■ **Instructions for the task**
What you return must match the listing below exactly.

--- START ---

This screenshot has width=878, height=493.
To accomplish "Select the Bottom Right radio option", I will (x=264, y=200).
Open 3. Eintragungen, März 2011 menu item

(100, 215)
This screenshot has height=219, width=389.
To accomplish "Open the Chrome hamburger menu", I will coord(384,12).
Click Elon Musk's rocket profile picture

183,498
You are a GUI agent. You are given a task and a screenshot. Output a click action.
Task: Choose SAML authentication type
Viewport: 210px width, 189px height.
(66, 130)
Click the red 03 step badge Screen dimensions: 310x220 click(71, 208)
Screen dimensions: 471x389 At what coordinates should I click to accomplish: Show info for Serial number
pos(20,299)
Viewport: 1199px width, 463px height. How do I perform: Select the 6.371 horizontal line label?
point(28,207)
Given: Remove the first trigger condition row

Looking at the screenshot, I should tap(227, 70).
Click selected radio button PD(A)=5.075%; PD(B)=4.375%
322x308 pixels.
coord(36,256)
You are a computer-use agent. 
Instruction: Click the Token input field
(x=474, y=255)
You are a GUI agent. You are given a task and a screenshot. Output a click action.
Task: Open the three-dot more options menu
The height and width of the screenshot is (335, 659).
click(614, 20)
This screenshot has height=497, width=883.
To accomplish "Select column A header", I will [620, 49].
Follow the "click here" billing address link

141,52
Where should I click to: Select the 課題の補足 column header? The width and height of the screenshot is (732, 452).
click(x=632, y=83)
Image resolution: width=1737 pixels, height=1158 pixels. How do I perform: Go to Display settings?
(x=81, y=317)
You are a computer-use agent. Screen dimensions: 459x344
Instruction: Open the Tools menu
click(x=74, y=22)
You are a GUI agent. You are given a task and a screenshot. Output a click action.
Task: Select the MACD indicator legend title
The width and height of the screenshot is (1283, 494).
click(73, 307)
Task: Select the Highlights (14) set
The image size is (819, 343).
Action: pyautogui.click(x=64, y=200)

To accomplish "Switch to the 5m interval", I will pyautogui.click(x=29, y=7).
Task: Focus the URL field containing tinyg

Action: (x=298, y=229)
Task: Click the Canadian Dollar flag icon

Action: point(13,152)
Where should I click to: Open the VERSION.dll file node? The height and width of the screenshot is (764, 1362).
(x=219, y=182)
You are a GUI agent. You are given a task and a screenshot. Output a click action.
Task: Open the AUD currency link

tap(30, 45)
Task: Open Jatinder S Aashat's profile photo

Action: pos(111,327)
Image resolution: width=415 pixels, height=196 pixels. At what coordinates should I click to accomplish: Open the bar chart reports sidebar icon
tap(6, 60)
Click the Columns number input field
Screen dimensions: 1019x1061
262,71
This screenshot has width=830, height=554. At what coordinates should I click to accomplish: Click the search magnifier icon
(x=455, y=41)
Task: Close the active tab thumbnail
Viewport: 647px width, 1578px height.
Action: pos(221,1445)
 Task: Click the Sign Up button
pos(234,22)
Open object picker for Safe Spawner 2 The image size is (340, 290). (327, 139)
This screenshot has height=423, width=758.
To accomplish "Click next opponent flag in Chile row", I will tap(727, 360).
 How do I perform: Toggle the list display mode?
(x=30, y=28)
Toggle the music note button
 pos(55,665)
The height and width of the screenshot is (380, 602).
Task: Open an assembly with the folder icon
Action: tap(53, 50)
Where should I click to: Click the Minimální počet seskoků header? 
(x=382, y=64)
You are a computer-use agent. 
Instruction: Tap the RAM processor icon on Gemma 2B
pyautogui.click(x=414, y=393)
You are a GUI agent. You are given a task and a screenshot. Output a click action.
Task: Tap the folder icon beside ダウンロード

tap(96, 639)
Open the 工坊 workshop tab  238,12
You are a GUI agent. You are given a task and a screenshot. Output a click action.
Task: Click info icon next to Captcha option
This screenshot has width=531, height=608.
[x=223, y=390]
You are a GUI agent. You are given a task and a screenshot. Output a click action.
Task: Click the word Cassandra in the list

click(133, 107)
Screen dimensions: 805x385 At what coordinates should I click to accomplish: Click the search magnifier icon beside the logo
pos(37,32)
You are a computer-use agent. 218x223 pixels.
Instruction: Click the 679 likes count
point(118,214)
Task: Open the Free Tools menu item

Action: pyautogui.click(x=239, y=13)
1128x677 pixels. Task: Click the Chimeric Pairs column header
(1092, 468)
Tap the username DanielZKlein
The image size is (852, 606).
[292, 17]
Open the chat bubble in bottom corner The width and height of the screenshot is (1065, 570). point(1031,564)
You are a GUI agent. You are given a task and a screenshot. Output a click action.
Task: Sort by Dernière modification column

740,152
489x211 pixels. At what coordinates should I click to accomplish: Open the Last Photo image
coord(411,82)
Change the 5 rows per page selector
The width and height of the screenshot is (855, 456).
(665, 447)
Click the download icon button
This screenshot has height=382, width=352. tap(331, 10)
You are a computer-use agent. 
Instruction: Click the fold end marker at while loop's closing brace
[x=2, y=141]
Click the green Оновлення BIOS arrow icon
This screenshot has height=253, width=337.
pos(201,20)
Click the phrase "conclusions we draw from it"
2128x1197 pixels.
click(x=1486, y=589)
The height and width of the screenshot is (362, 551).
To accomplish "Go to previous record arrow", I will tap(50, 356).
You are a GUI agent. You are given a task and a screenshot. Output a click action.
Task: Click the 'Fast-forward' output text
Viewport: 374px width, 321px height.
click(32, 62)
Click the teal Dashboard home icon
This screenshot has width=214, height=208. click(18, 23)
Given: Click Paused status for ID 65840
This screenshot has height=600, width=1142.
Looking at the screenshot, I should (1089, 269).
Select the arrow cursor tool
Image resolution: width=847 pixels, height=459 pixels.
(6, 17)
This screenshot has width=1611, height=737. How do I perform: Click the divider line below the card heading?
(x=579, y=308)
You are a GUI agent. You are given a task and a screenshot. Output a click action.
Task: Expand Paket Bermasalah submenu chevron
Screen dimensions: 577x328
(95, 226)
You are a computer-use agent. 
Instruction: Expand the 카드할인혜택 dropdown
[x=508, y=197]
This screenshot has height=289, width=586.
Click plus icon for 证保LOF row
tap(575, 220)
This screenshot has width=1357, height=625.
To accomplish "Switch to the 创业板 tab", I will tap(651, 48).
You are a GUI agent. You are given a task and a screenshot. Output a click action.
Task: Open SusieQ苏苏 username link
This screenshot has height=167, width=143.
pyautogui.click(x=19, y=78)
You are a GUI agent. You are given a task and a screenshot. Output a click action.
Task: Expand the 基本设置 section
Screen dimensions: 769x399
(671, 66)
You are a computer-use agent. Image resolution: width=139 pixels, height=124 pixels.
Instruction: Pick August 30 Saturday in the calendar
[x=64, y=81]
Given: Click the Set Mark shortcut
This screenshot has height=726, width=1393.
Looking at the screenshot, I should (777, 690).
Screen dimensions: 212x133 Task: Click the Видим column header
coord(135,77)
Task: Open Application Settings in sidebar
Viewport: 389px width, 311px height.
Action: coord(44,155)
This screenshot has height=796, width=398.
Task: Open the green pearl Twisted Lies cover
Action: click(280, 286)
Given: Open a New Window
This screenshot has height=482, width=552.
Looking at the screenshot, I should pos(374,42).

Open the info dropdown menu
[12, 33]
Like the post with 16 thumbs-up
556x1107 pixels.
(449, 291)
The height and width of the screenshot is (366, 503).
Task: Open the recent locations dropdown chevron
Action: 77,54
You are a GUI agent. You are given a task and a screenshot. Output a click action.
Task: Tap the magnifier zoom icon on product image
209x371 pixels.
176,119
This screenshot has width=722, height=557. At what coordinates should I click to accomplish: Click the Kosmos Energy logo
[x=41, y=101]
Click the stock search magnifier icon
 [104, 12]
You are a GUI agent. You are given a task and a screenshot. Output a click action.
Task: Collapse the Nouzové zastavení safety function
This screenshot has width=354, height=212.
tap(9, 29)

--- END ---

■ **Written answer**
This screenshot has width=878, height=493.
To accomplish "Select the Bottom Right radio option", I will (x=264, y=200).
Open 3. Eintragungen, März 2011 menu item

(100, 215)
This screenshot has height=219, width=389.
To accomplish "Open the Chrome hamburger menu", I will coord(384,12).
Click Elon Musk's rocket profile picture

183,498
You are a GUI agent. You are given a task and a screenshot. Output a click action.
Task: Choose SAML authentication type
Viewport: 210px width, 189px height.
(66, 130)
Click the red 03 step badge Screen dimensions: 310x220 click(71, 208)
Screen dimensions: 471x389 At what coordinates should I click to accomplish: Show info for Serial number
pos(20,299)
Viewport: 1199px width, 463px height. How do I perform: Select the 6.371 horizontal line label?
point(28,207)
Given: Remove the first trigger condition row

Looking at the screenshot, I should tap(227, 70).
Click selected radio button PD(A)=5.075%; PD(B)=4.375%
322x308 pixels.
coord(36,256)
You are a computer-use agent. 
Instruction: Click the Token input field
(x=474, y=255)
You are a GUI agent. You are given a task and a screenshot. Output a click action.
Task: Open the three-dot more options menu
The height and width of the screenshot is (335, 659).
click(614, 20)
This screenshot has height=497, width=883.
To accomplish "Select column A header", I will [620, 49].
Follow the "click here" billing address link

141,52
Where should I click to: Select the 課題の補足 column header? The width and height of the screenshot is (732, 452).
click(x=632, y=83)
Image resolution: width=1737 pixels, height=1158 pixels. How do I perform: Go to Display settings?
(x=81, y=317)
You are a computer-use agent. Screen dimensions: 459x344
Instruction: Open the Tools menu
click(x=74, y=22)
You are a GUI agent. You are given a task and a screenshot. Output a click action.
Task: Select the MACD indicator legend title
The width and height of the screenshot is (1283, 494).
click(73, 307)
Task: Select the Highlights (14) set
The image size is (819, 343).
Action: pyautogui.click(x=64, y=200)

To accomplish "Switch to the 5m interval", I will pyautogui.click(x=29, y=7).
Task: Focus the URL field containing tinyg

Action: (x=298, y=229)
Task: Click the Canadian Dollar flag icon

Action: point(13,152)
Where should I click to: Open the VERSION.dll file node? The height and width of the screenshot is (764, 1362).
(x=219, y=182)
You are a GUI agent. You are given a task and a screenshot. Output a click action.
Task: Open the AUD currency link

tap(30, 45)
Task: Open Jatinder S Aashat's profile photo

Action: pos(111,327)
Image resolution: width=415 pixels, height=196 pixels. At what coordinates should I click to accomplish: Open the bar chart reports sidebar icon
tap(6, 60)
Click the Columns number input field
Screen dimensions: 1019x1061
262,71
This screenshot has width=830, height=554. At what coordinates should I click to accomplish: Click the search magnifier icon
(x=455, y=41)
Task: Close the active tab thumbnail
Viewport: 647px width, 1578px height.
Action: pos(221,1445)
 Task: Click the Sign Up button
pos(234,22)
Open object picker for Safe Spawner 2 The image size is (340, 290). (327, 139)
This screenshot has height=423, width=758.
To accomplish "Click next opponent flag in Chile row", I will tap(727, 360).
 How do I perform: Toggle the list display mode?
(x=30, y=28)
Toggle the music note button
 pos(55,665)
The height and width of the screenshot is (380, 602).
Task: Open an assembly with the folder icon
Action: tap(53, 50)
Where should I click to: Click the Minimální počet seskoků header? 
(x=382, y=64)
You are a computer-use agent. 
Instruction: Tap the RAM processor icon on Gemma 2B
pyautogui.click(x=414, y=393)
You are a GUI agent. You are given a task and a screenshot. Output a click action.
Task: Tap the folder icon beside ダウンロード

tap(96, 639)
Open the 工坊 workshop tab  238,12
You are a GUI agent. You are given a task and a screenshot. Output a click action.
Task: Click info icon next to Captcha option
This screenshot has width=531, height=608.
[x=223, y=390]
You are a GUI agent. You are given a task and a screenshot. Output a click action.
Task: Click the word Cassandra in the list

click(133, 107)
Screen dimensions: 805x385 At what coordinates should I click to accomplish: Click the search magnifier icon beside the logo
pos(37,32)
You are a computer-use agent. 218x223 pixels.
Instruction: Click the 679 likes count
point(118,214)
Task: Open the Free Tools menu item

Action: pyautogui.click(x=239, y=13)
1128x677 pixels. Task: Click the Chimeric Pairs column header
(1092, 468)
Tap the username DanielZKlein
The image size is (852, 606).
[292, 17]
Open the chat bubble in bottom corner The width and height of the screenshot is (1065, 570). point(1031,564)
You are a GUI agent. You are given a task and a screenshot. Output a click action.
Task: Sort by Dernière modification column

740,152
489x211 pixels. At what coordinates should I click to accomplish: Open the Last Photo image
coord(411,82)
Change the 5 rows per page selector
The width and height of the screenshot is (855, 456).
(665, 447)
Click the download icon button
This screenshot has height=382, width=352. tap(331, 10)
You are a computer-use agent. 
Instruction: Click the fold end marker at while loop's closing brace
[x=2, y=141]
Click the green Оновлення BIOS arrow icon
This screenshot has height=253, width=337.
pos(201,20)
Click the phrase "conclusions we draw from it"
2128x1197 pixels.
click(x=1486, y=589)
The height and width of the screenshot is (362, 551).
To accomplish "Go to previous record arrow", I will tap(50, 356).
You are a GUI agent. You are given a task and a screenshot. Output a click action.
Task: Click the 'Fast-forward' output text
Viewport: 374px width, 321px height.
click(32, 62)
Click the teal Dashboard home icon
This screenshot has width=214, height=208. click(18, 23)
Given: Click Paused status for ID 65840
This screenshot has height=600, width=1142.
Looking at the screenshot, I should (1089, 269).
Select the arrow cursor tool
Image resolution: width=847 pixels, height=459 pixels.
(6, 17)
This screenshot has width=1611, height=737. How do I perform: Click the divider line below the card heading?
(x=579, y=308)
You are a GUI agent. You are given a task and a screenshot. Output a click action.
Task: Expand Paket Bermasalah submenu chevron
Screen dimensions: 577x328
(95, 226)
You are a computer-use agent. 
Instruction: Expand the 카드할인혜택 dropdown
[x=508, y=197]
This screenshot has height=289, width=586.
Click plus icon for 证保LOF row
tap(575, 220)
This screenshot has width=1357, height=625.
To accomplish "Switch to the 创业板 tab", I will tap(651, 48).
You are a GUI agent. You are given a task and a screenshot. Output a click action.
Task: Open SusieQ苏苏 username link
This screenshot has height=167, width=143.
pyautogui.click(x=19, y=78)
You are a GUI agent. You are given a task and a screenshot. Output a click action.
Task: Expand the 基本设置 section
Screen dimensions: 769x399
(671, 66)
You are a computer-use agent. Image resolution: width=139 pixels, height=124 pixels.
Instruction: Pick August 30 Saturday in the calendar
[x=64, y=81]
Given: Click the Set Mark shortcut
This screenshot has height=726, width=1393.
Looking at the screenshot, I should (777, 690).
Screen dimensions: 212x133 Task: Click the Видим column header
coord(135,77)
Task: Open Application Settings in sidebar
Viewport: 389px width, 311px height.
Action: coord(44,155)
This screenshot has height=796, width=398.
Task: Open the green pearl Twisted Lies cover
Action: click(280, 286)
Given: Open a New Window
This screenshot has height=482, width=552.
Looking at the screenshot, I should pos(374,42).

Open the info dropdown menu
[12, 33]
Like the post with 16 thumbs-up
556x1107 pixels.
(449, 291)
The height and width of the screenshot is (366, 503).
Task: Open the recent locations dropdown chevron
Action: 77,54
You are a GUI agent. You are given a task and a screenshot. Output a click action.
Task: Tap the magnifier zoom icon on product image
209x371 pixels.
176,119
This screenshot has width=722, height=557. At what coordinates should I click to accomplish: Click the Kosmos Energy logo
[x=41, y=101]
Click the stock search magnifier icon
 [104, 12]
You are a GUI agent. You are given a task and a screenshot. Output a click action.
Task: Collapse the Nouzové zastavení safety function
This screenshot has width=354, height=212.
tap(9, 29)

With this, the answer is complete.